Fig. 7.

Fig. 7.

Model of conformational modification of α_1S by the β_1a distal C terminus—prerequisite for proper skeletal muscle EC coupling. (A) In zebrafish mutant relaxed due to the absence of the DHPRβ_1a subunit, the α_1S subunit is in a distorted conformation. This causes impediment of charge movement (Q) and of arrangement of DHPR into tetrads (tetrads) that accounts for the lack of skeletal muscle EC coupling (ECC). The distorted conformation of the membrane spanning hydrophobic core regions of the four homologous α_1S repeats (I–IV) is depicted by rectangular boxes. The primary and unspecified numbers of secondary α_1S-specific RyR1 interaction sites (32) are indicated with bold and normal black arrows, respectively. (B) β₄ is unable to reinstate full EC coupling [(+)/−] due to impaired DHPR tetrad formation. According to our model, β₄ (symbolized in orange) induces proper conformation of the hydrophobic α_1S core regions (depicted with cylinders) required for charge movement function, but is unable to reconstitute accurate conformation of the intracellular α_1S loops facilitating RyR1 anchoring (tetrad formation).
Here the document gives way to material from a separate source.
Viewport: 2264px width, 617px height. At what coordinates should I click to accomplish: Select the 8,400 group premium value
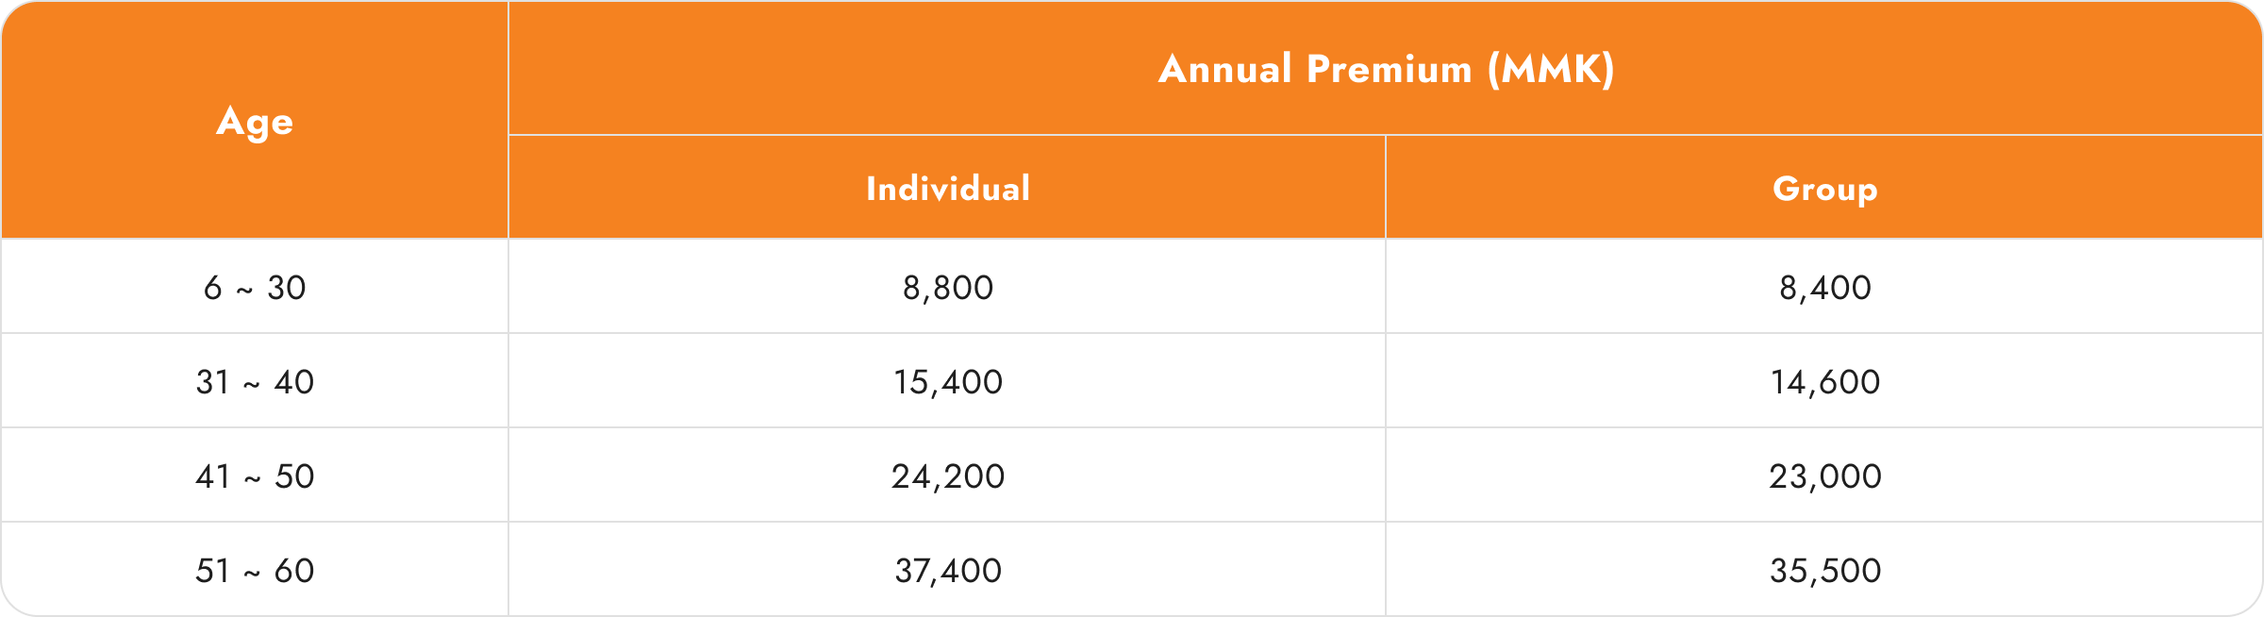pyautogui.click(x=1824, y=288)
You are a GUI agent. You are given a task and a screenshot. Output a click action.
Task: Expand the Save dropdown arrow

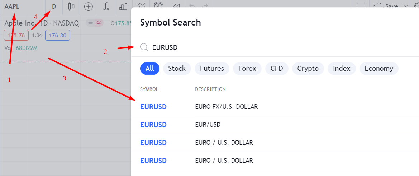point(406,6)
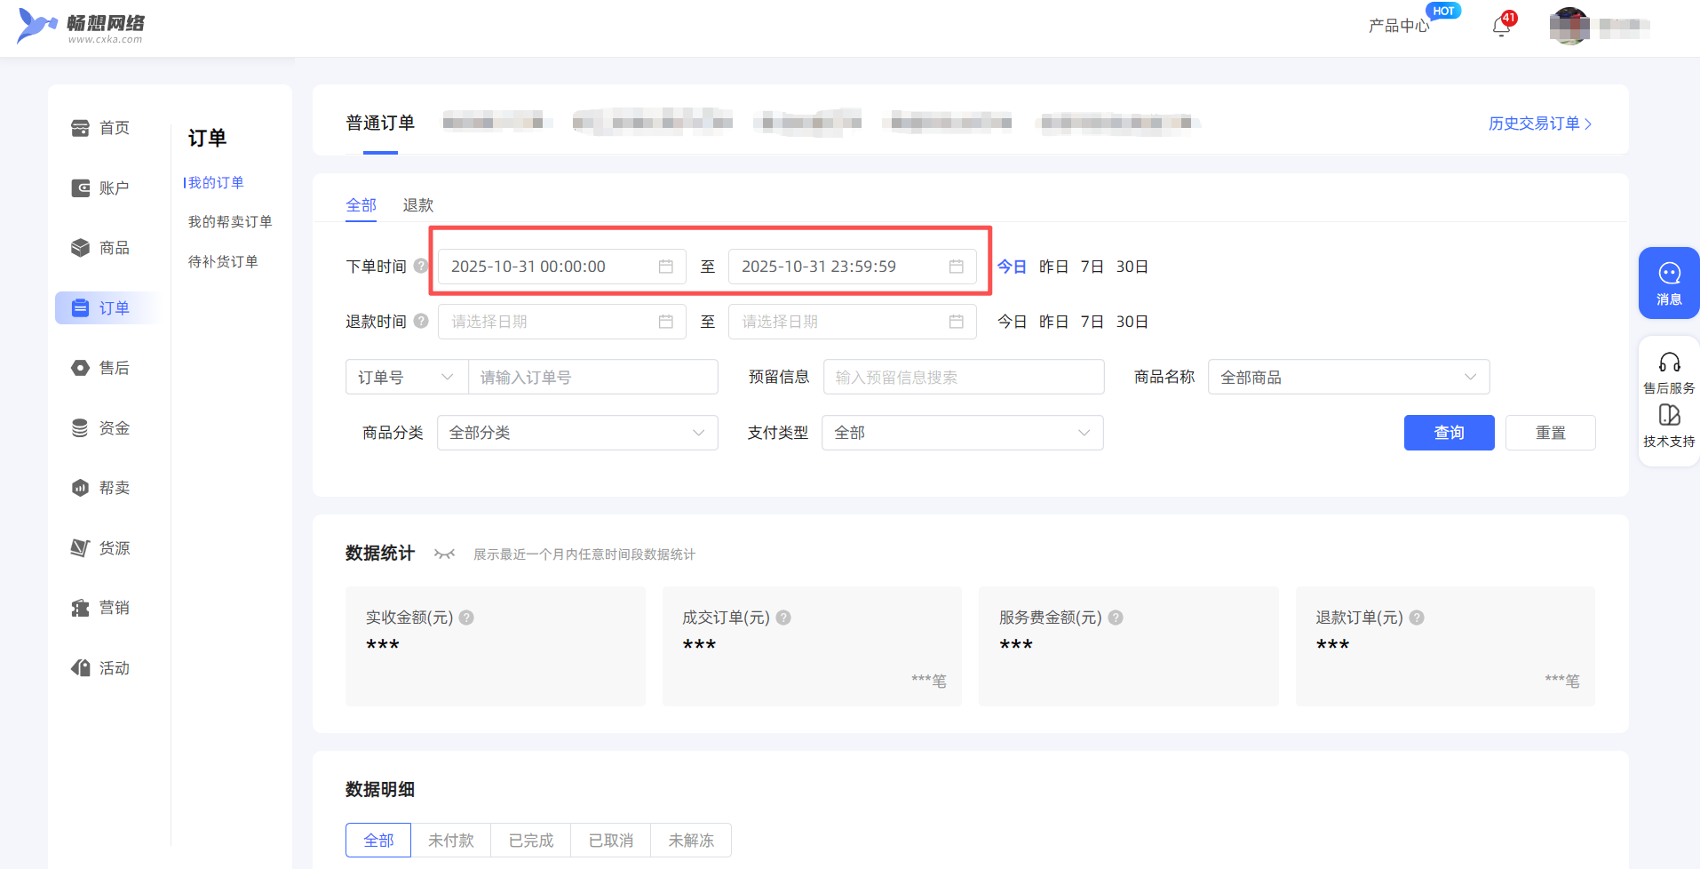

Improper DHPR–RyR1 interaction (tilted arrows) leads to weak EC coupling and impaired tetrad formation. (C) Likewise, chimera β₄/β_1a(prox.C) in which the proximal C terminus of β₄ is swapped with corresponding β_1a sequence (blue), was unable to reinstate intact tetrad formation and thus full ECC. Yellow dots on the proximal C terminus of the β-subunit depict the intramolecular SH3–PXXP interaction sites critical for charge movement function (16). (D) However, the distal C terminus of β_1a (blue) enables proper conformation of the intracellular α_1S loops crucial for RyR1 anchoring (tetrad formation). Consequently, EC coupling is highly restored upon expression of chimera β₄/β_1a(dist.C). The direct DHPR–RyR1 interaction depicted in the model is still obscure. However, it is irrelevant for our conclusions whether the two channels interact directly or via an intermediate protein.